Short task
Please rewrite all of the records below with "Advanced Functionality" replaced by "Advanced Settings", changing nothing else, and leave the pictures out.
— start —
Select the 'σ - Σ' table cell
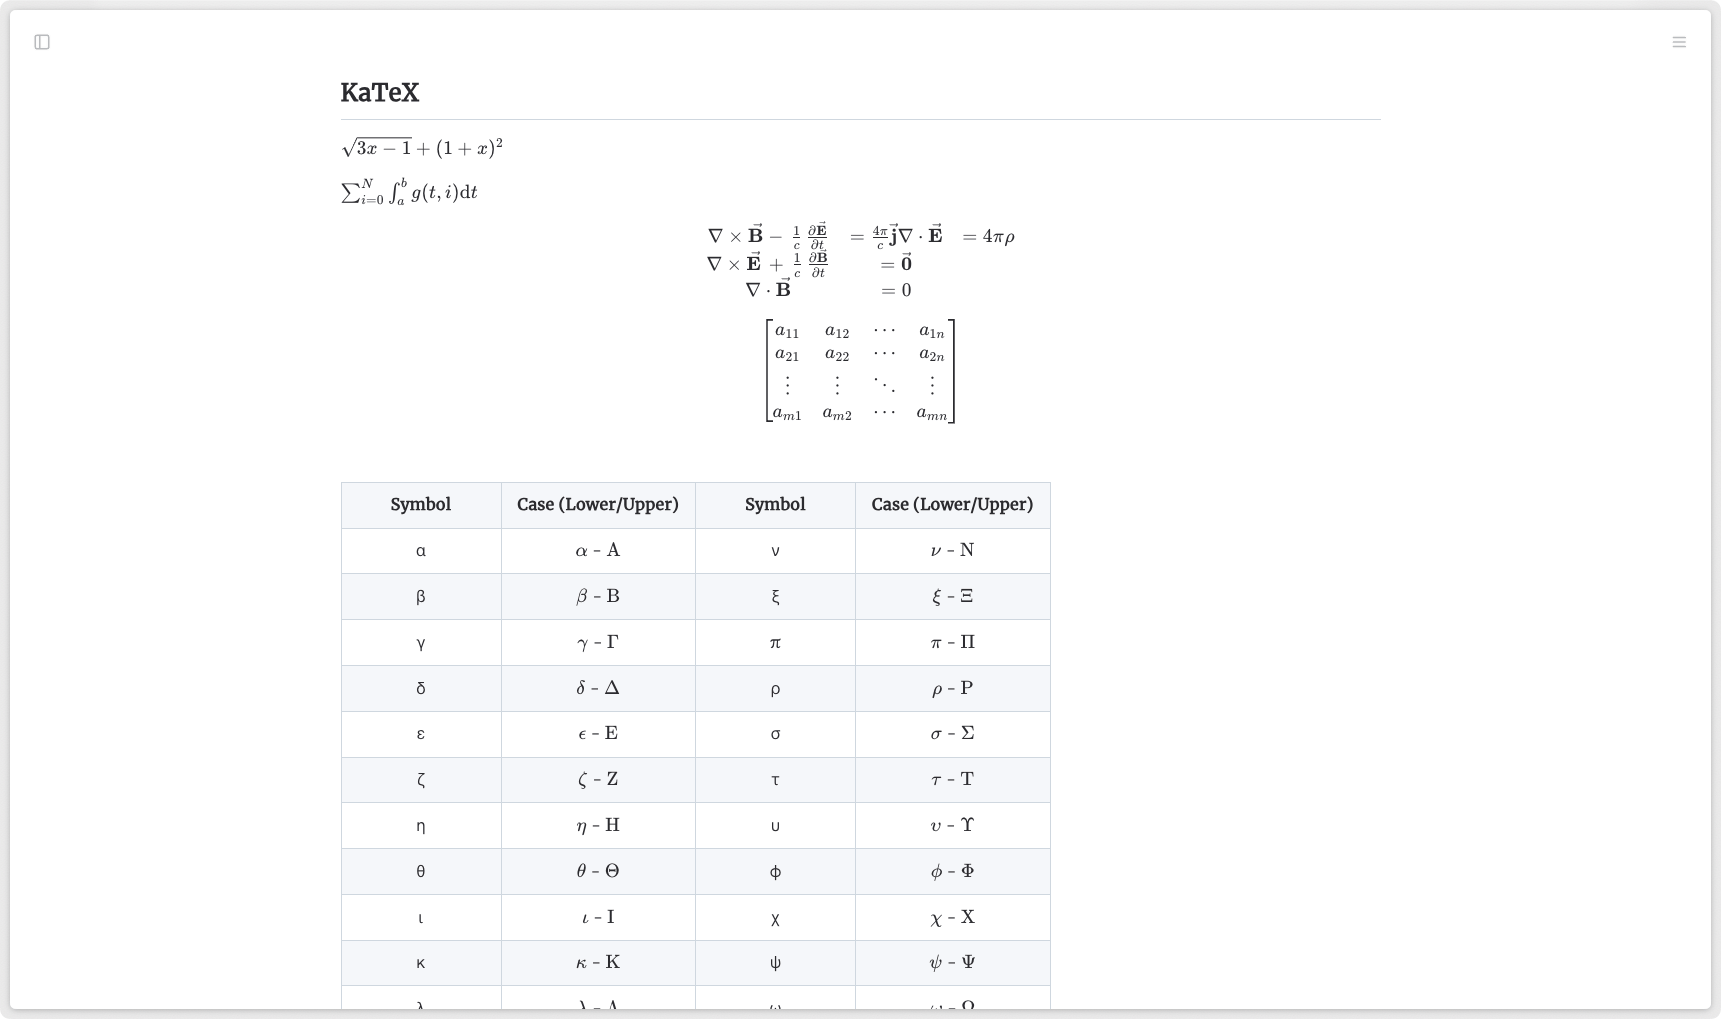 pos(952,734)
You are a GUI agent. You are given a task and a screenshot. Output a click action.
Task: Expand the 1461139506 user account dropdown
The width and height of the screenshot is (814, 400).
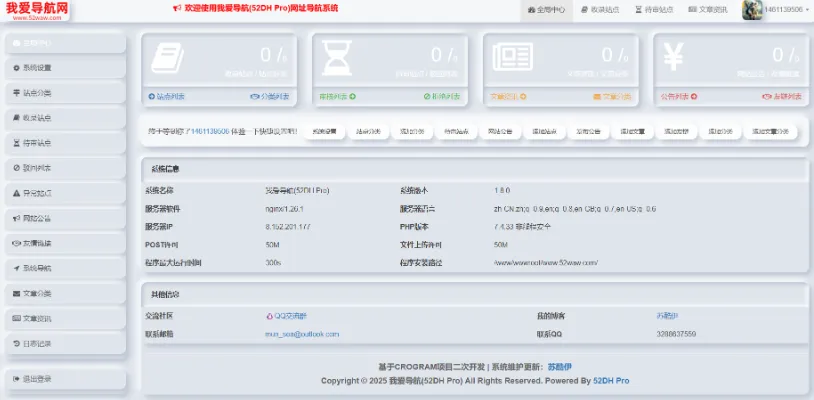tap(785, 9)
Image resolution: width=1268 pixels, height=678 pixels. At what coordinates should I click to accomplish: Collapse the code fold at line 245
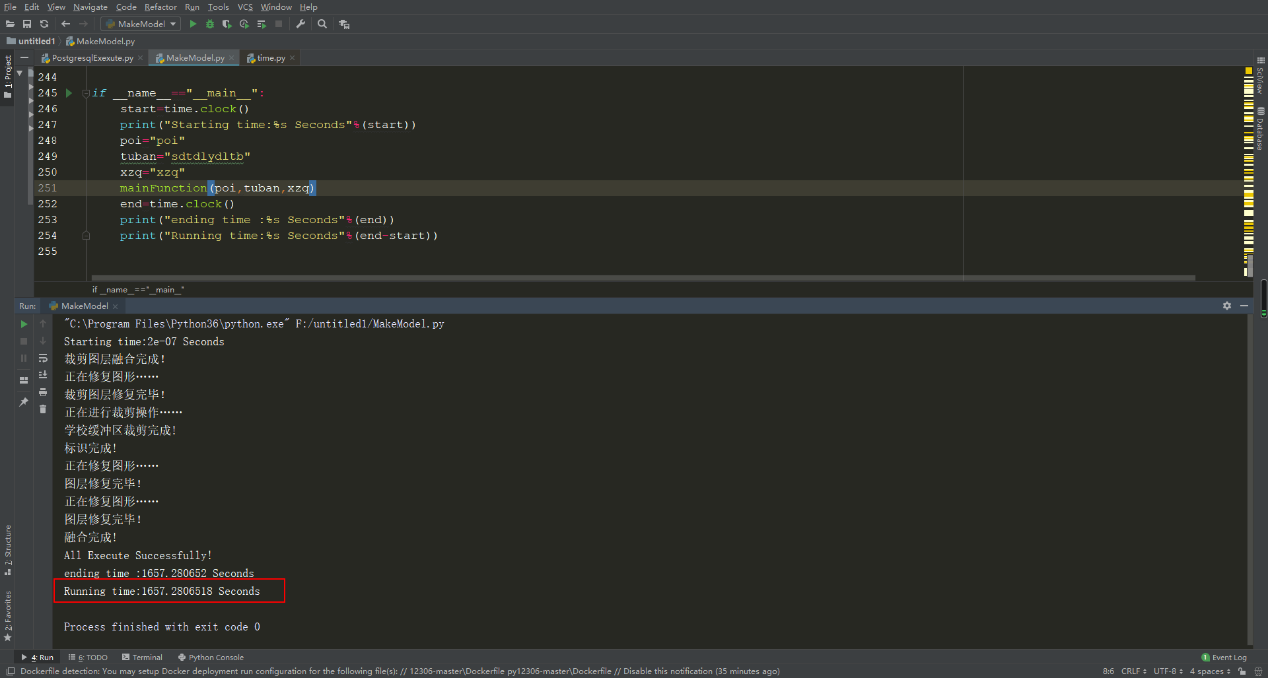86,93
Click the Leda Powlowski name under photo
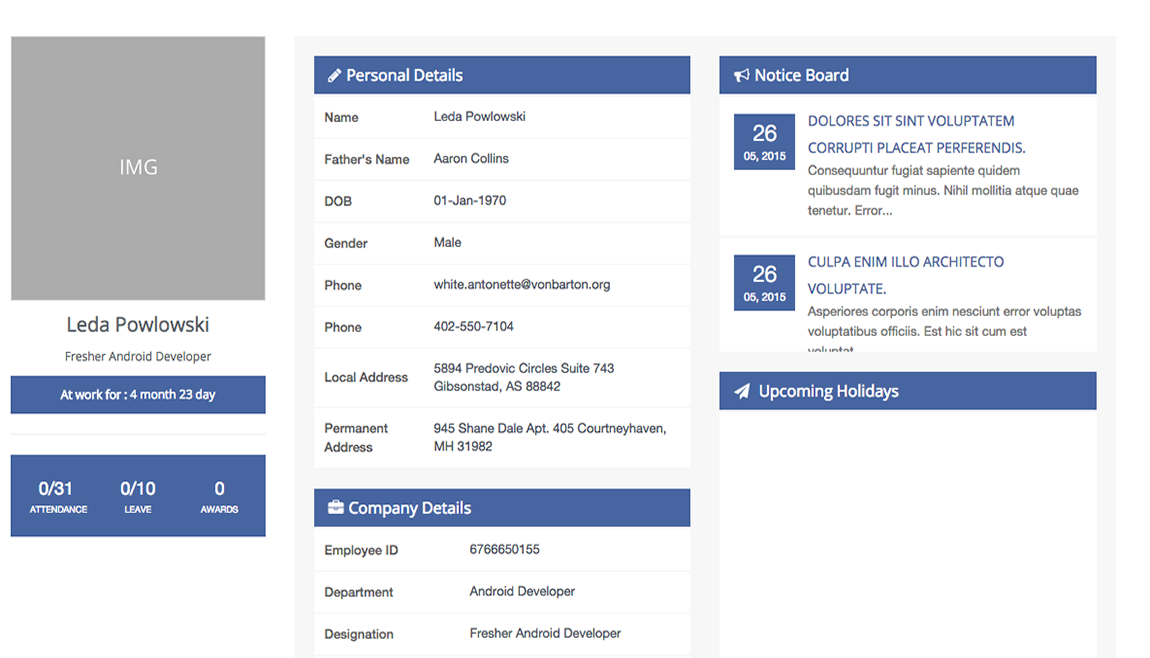 pos(138,325)
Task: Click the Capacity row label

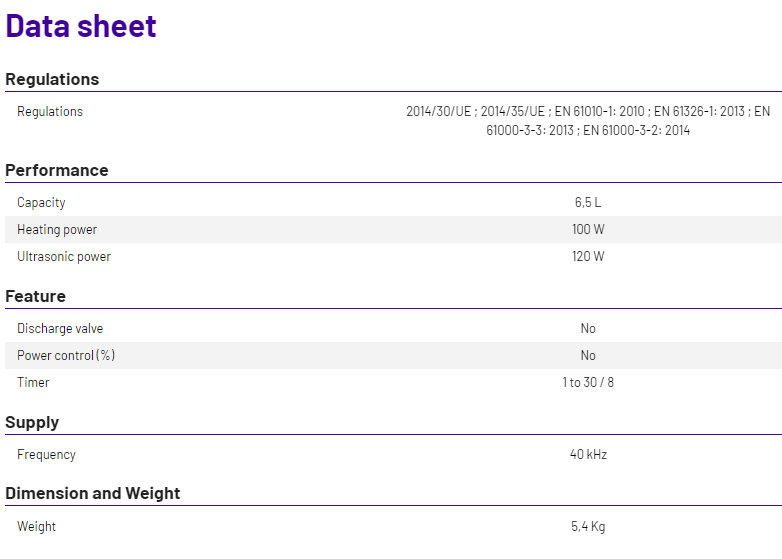Action: (x=41, y=202)
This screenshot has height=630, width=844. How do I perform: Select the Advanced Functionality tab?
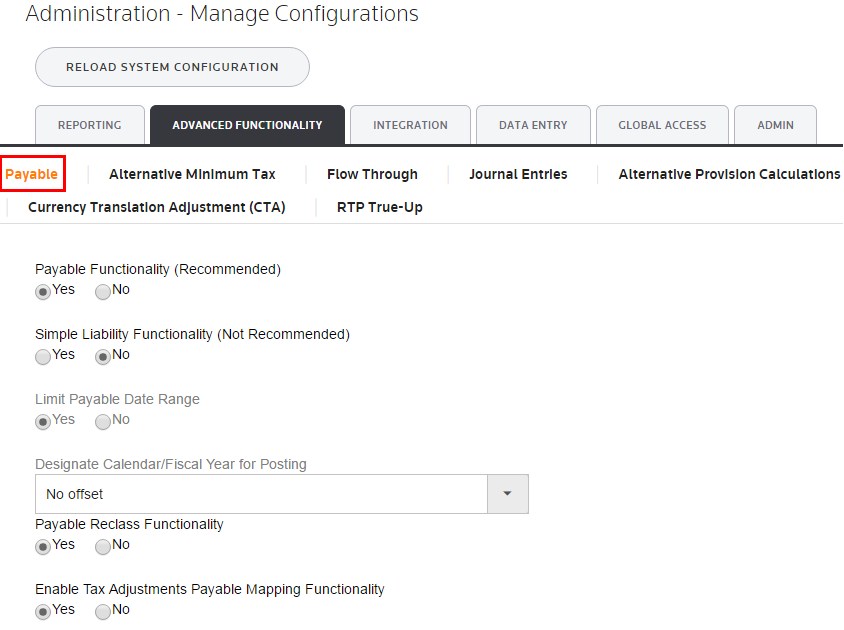(x=247, y=125)
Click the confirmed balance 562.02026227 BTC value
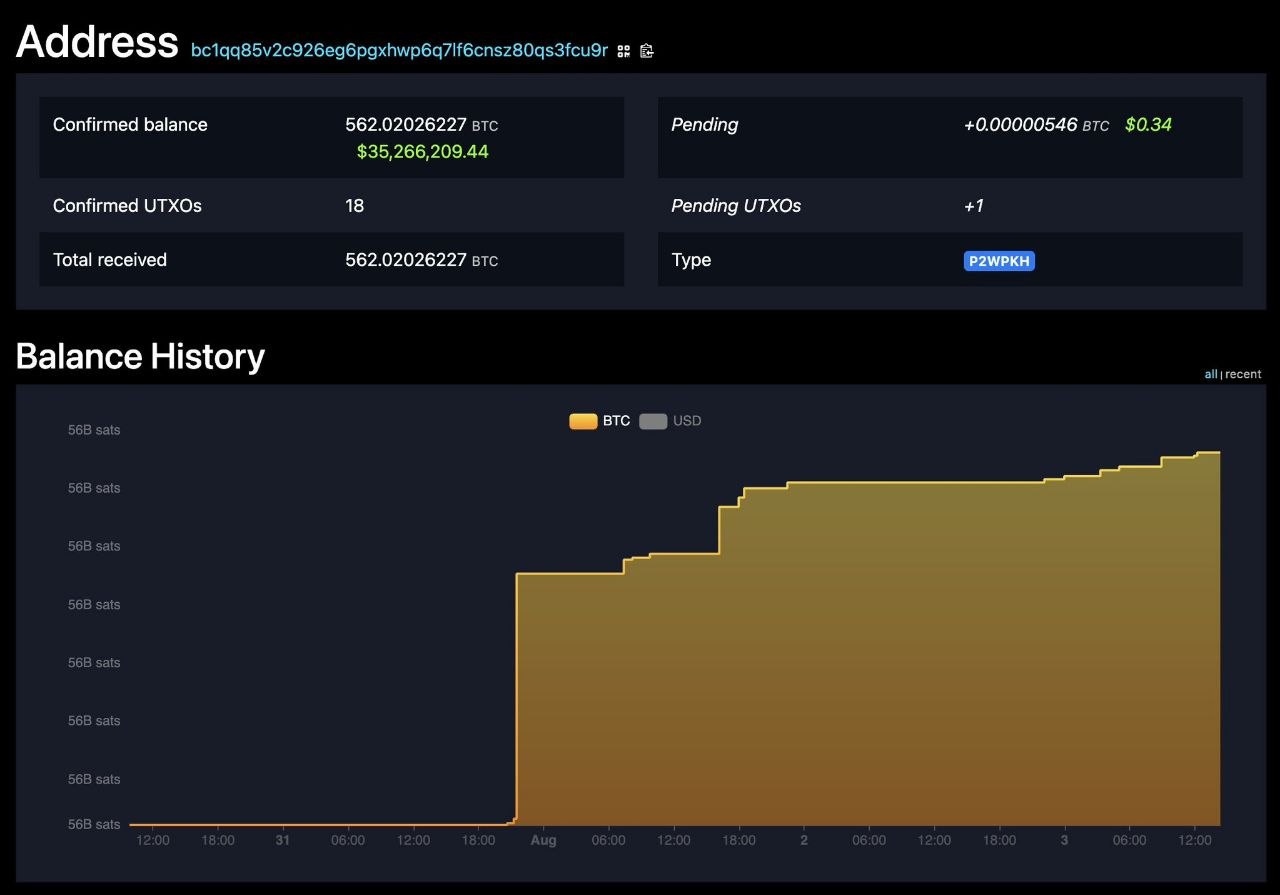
— end —
Full output
Select the 'σ - Σ' table cell
 pos(952,734)
You are a GUI agent. You are given a task and a screenshot. Output a click action.
Task: Expand the 1461139506 user account dropdown
The width and height of the screenshot is (814, 400).
tap(785, 9)
Image resolution: width=1268 pixels, height=678 pixels. At what coordinates should I click to accomplish: Collapse the code fold at line 245
86,93
Click the Leda Powlowski name under photo
 pos(138,325)
Task: Click the Capacity row label

Action: (x=41, y=202)
This screenshot has height=630, width=844. How do I perform: Select the Advanced Settings tab?
(x=247, y=125)
Click the confirmed balance 562.02026227 BTC value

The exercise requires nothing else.